Por mucho tiempo seguirán criticando mis análisis con retórica insensible. Pero los hay también quienes hoy en día defienden a los Bush y los hay quienes aún defienden a Hitler. Pero yo nunca fui engañado, ni nunca partidario de nadie en mi país: sólo del pueblo genuino. Me han acusado desde la izquierda y desde la derecha. Es que nunca entenderán que un poeta mira desde abajo como un niño ingenuo, o desde arriba cuando sus musas le permiten apreciar la realidad desde algún sueño elevado.
Manifestaba mi indignación en cada oportunidad que se me presentaba. Así llevaba mi poesía por La Argentina intentando abrir los ojos de los más ingenuos, o de los más rendidos. Hasta que un día, me abrieron los ojos a mí. Porque al salir de un recital de poesía, en el barrio de San Telmo de Ciudad Porteña, a comienzos de 2006, un muchacho se me acercó y me dijo que le gustaría presentarme a unos amigos que estaban desarrollando un proyecto político auténtico y revelador.

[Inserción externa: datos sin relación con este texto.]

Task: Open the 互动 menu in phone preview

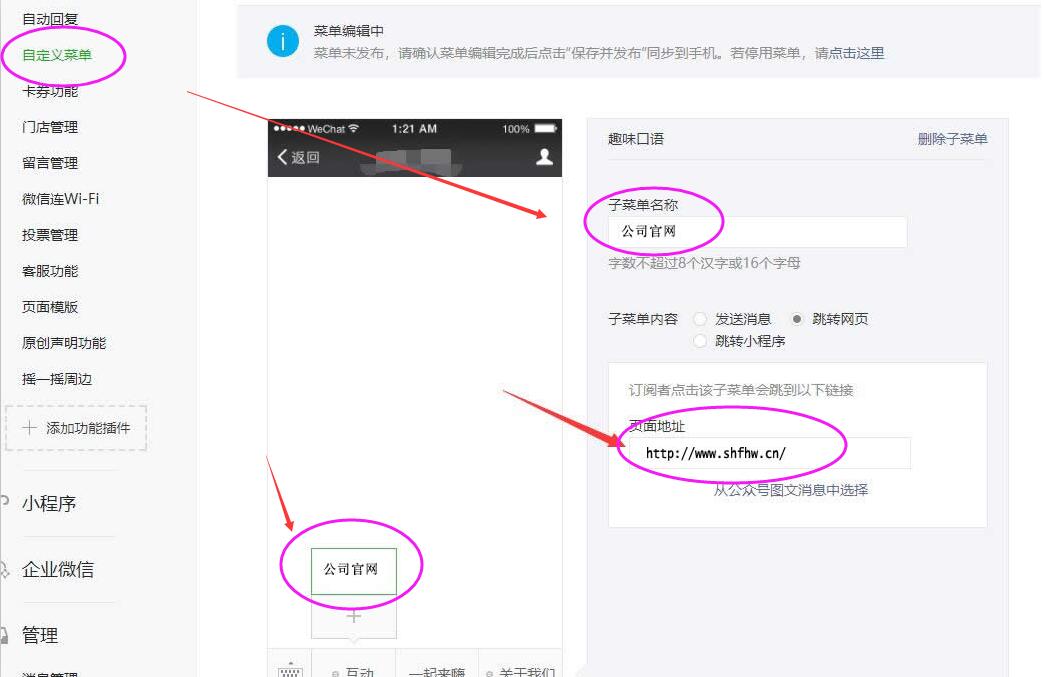Action: (354, 671)
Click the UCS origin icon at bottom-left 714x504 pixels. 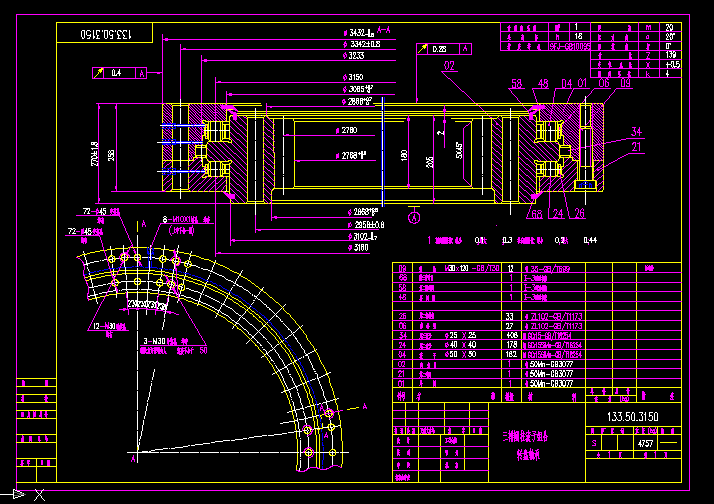(x=18, y=494)
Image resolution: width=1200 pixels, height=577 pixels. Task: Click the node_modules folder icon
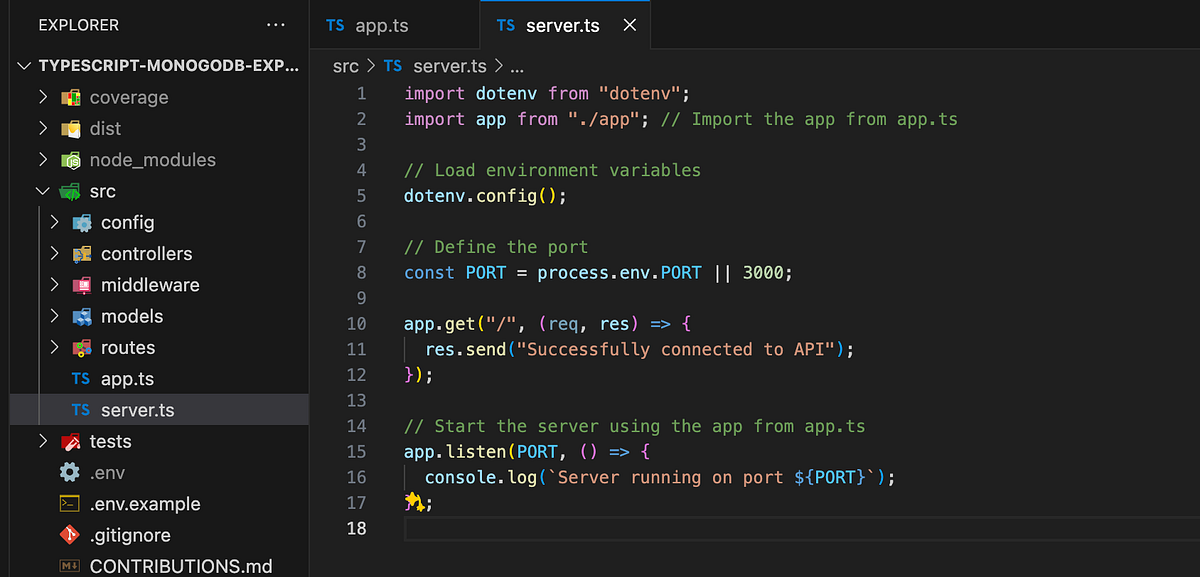[70, 159]
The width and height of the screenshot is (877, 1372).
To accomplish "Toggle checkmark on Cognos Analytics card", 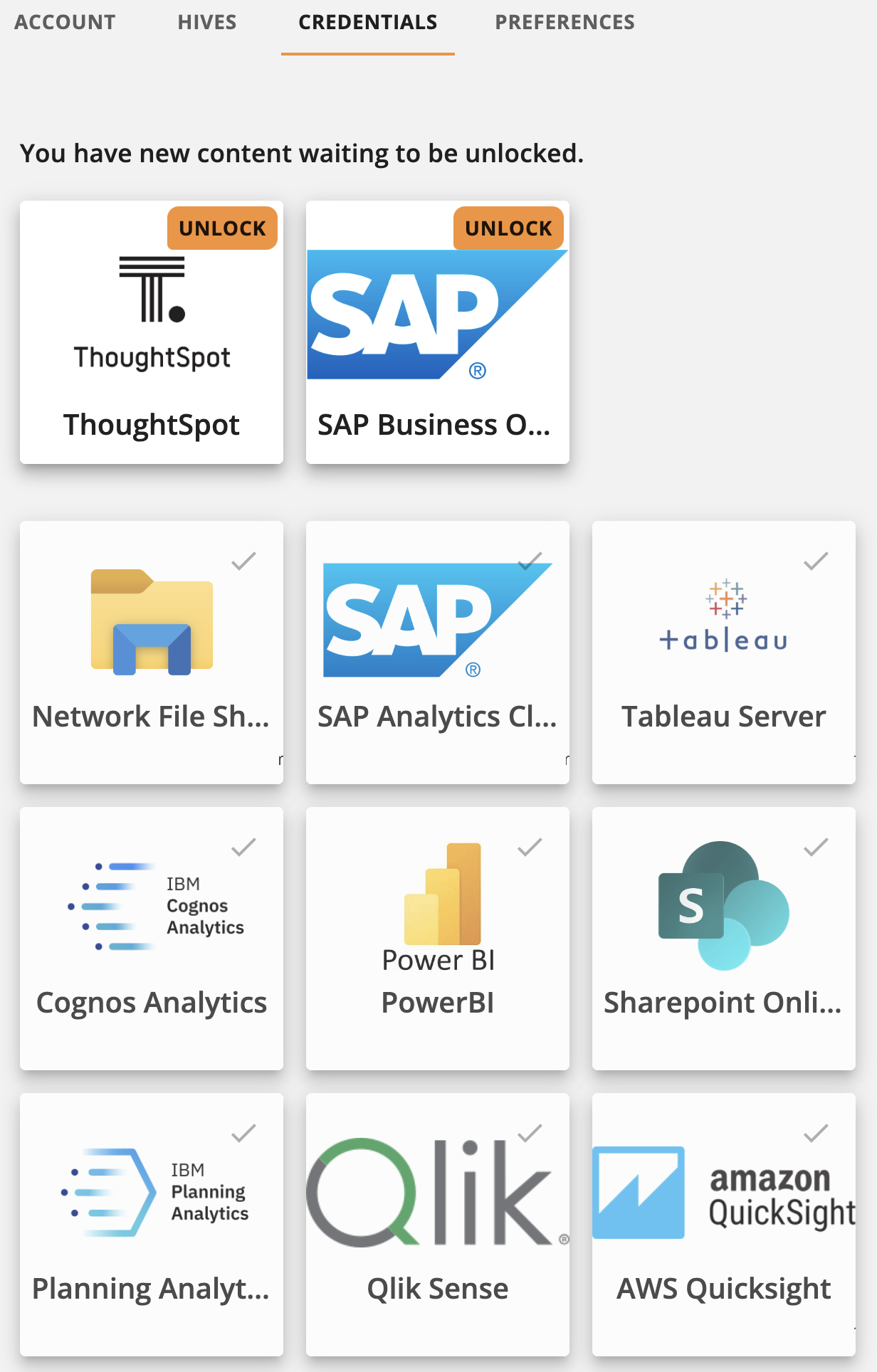I will (243, 847).
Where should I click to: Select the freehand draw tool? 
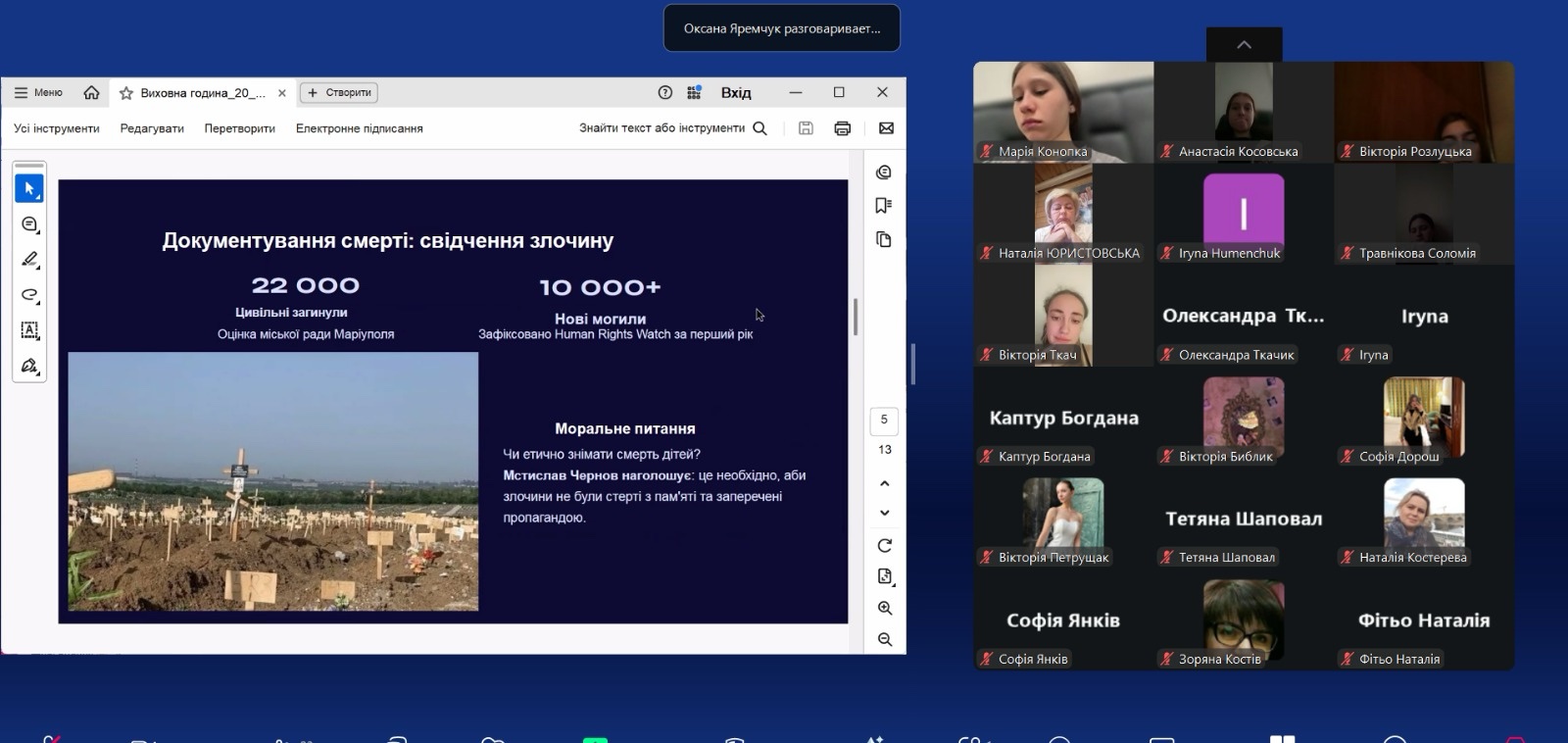point(29,295)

Me pidió encontrarnos en un café días más tarde, dejándome muy curioso al igual que entusiasmado.
Lo sentí una alianza entre mi indignación y la esencia de mi vida. No toleraba más la situación reinante y siempre había querido participar en la transformación que nos llevara a una sociedad más justa. Pero no fue tan fácil atacar a la Demagogia Dictatorial, ni tampoco sobrevivir en el exilio por ello.